:: EXERCISE PROMPT ::
In the entries below, find the line with "Zostań mecenasem (54, 1198)" and the line with "REPERTUAR (113, 23)". Reproduce those two lines and every line between them exactly, and nothing more.

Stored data

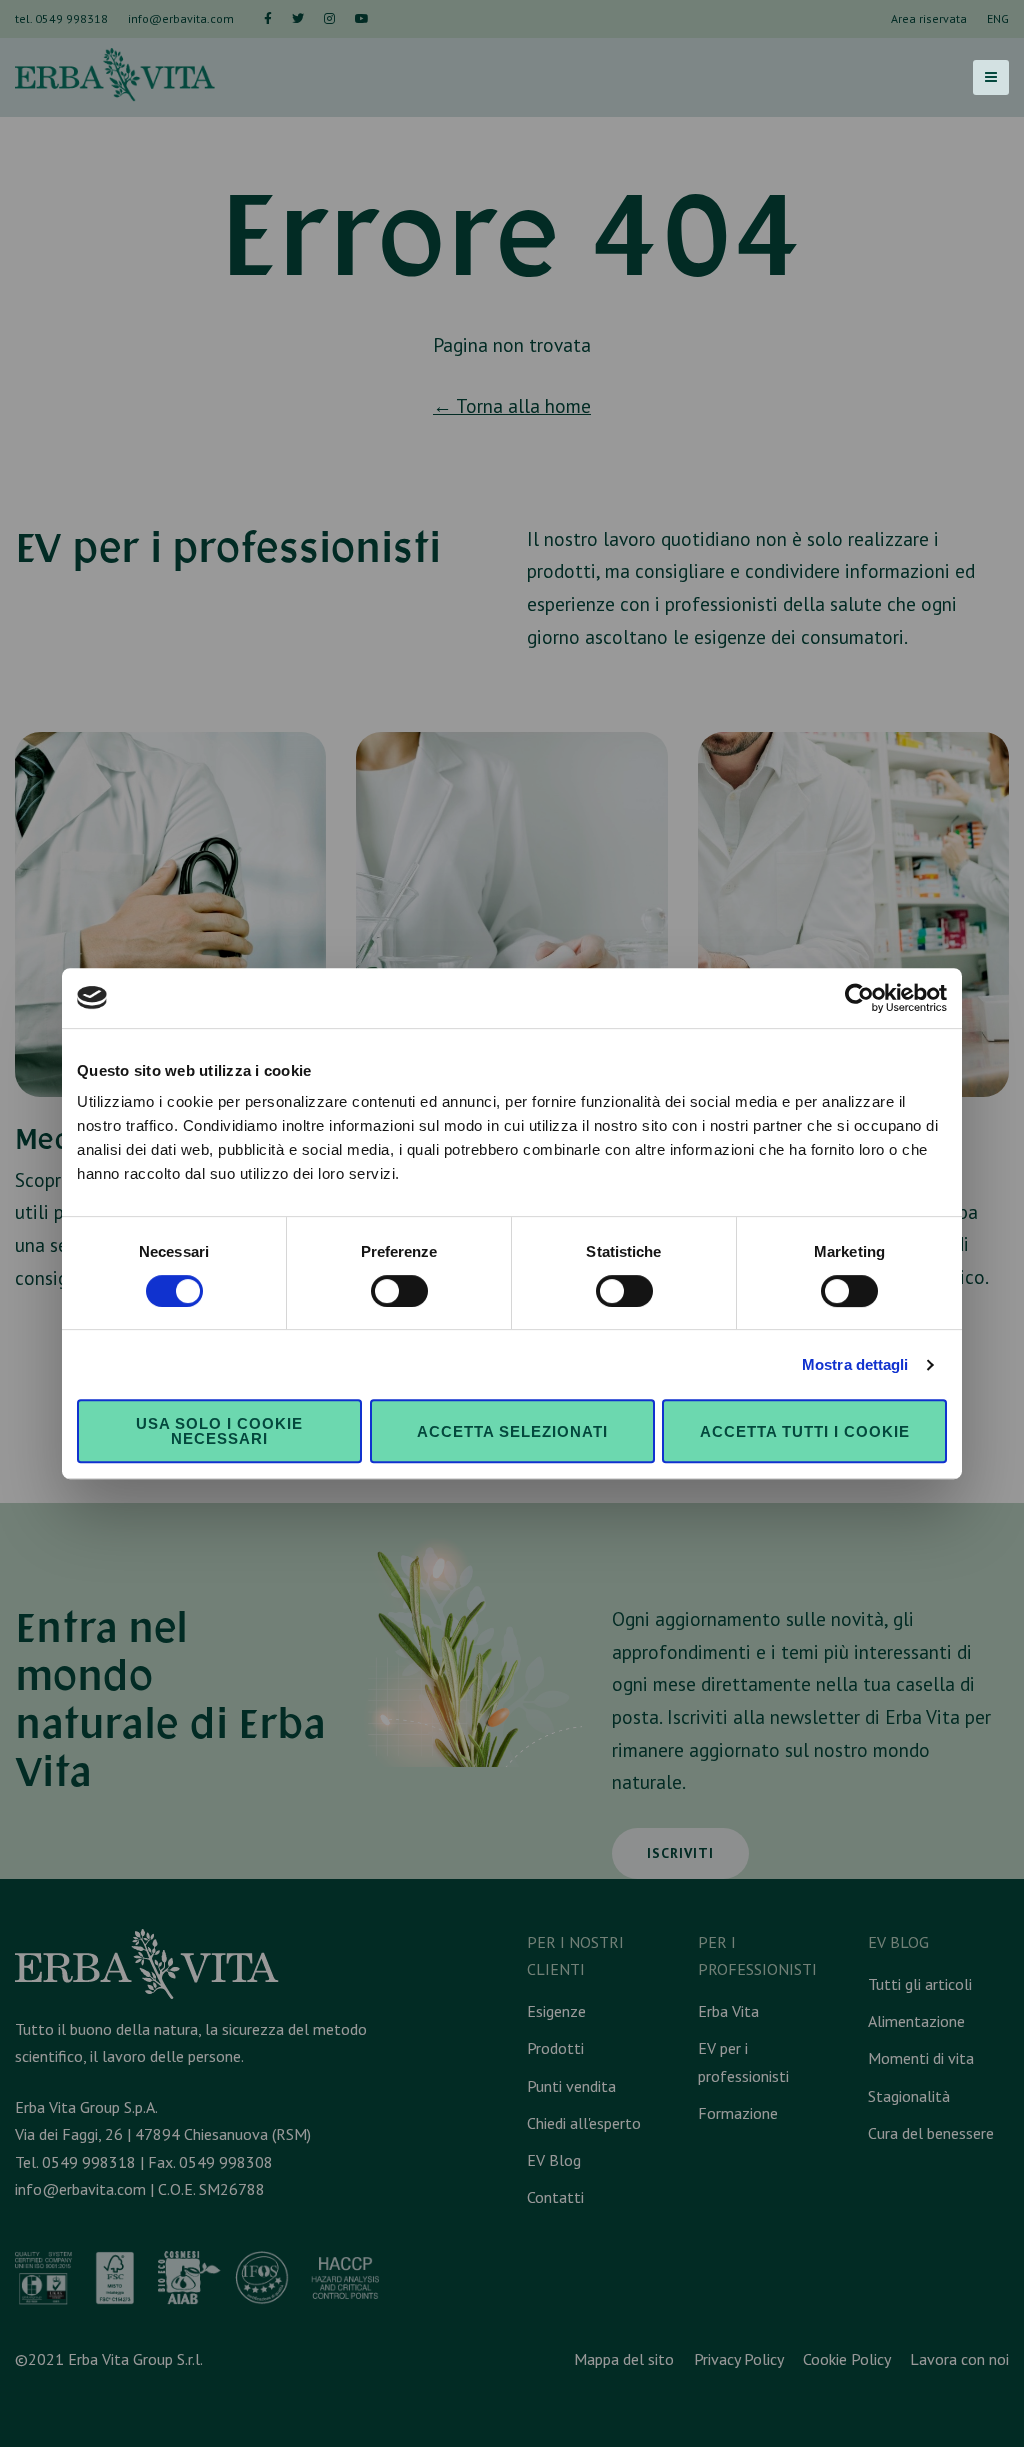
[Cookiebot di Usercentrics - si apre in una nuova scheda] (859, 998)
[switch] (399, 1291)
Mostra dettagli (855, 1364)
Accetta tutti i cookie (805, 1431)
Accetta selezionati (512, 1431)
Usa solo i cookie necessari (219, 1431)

* * *

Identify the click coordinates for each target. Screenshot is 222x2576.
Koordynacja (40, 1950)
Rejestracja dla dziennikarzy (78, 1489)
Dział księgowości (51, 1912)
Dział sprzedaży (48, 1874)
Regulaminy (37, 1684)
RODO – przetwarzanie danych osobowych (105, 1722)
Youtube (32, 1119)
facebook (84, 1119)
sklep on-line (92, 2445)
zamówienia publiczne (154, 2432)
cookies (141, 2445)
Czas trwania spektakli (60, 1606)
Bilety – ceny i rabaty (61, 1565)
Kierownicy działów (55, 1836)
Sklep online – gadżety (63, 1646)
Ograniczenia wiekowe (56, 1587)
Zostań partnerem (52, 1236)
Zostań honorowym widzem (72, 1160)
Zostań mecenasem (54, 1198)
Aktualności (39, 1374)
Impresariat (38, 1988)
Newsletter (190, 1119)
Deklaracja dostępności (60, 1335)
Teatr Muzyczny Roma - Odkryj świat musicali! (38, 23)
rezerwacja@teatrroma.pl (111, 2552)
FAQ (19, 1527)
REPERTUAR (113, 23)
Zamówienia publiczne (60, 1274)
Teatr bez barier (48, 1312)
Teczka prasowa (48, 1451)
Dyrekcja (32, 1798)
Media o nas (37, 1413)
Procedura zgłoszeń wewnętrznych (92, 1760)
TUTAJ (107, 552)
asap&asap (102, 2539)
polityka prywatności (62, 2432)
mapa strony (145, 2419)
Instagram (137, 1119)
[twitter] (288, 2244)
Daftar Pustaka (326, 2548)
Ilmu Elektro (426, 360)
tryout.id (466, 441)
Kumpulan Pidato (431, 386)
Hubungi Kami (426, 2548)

:: SOLUTION BELOW ::
Zostań mecenasem (54, 1198)
Aktualności (39, 1374)
Impresariat (38, 1988)
Newsletter (190, 1119)
Deklaracja dostępności (60, 1335)
Teatr Muzyczny Roma - Odkryj świat musicali! (38, 23)
rezerwacja@teatrroma.pl (111, 2552)
FAQ (19, 1527)
REPERTUAR (113, 23)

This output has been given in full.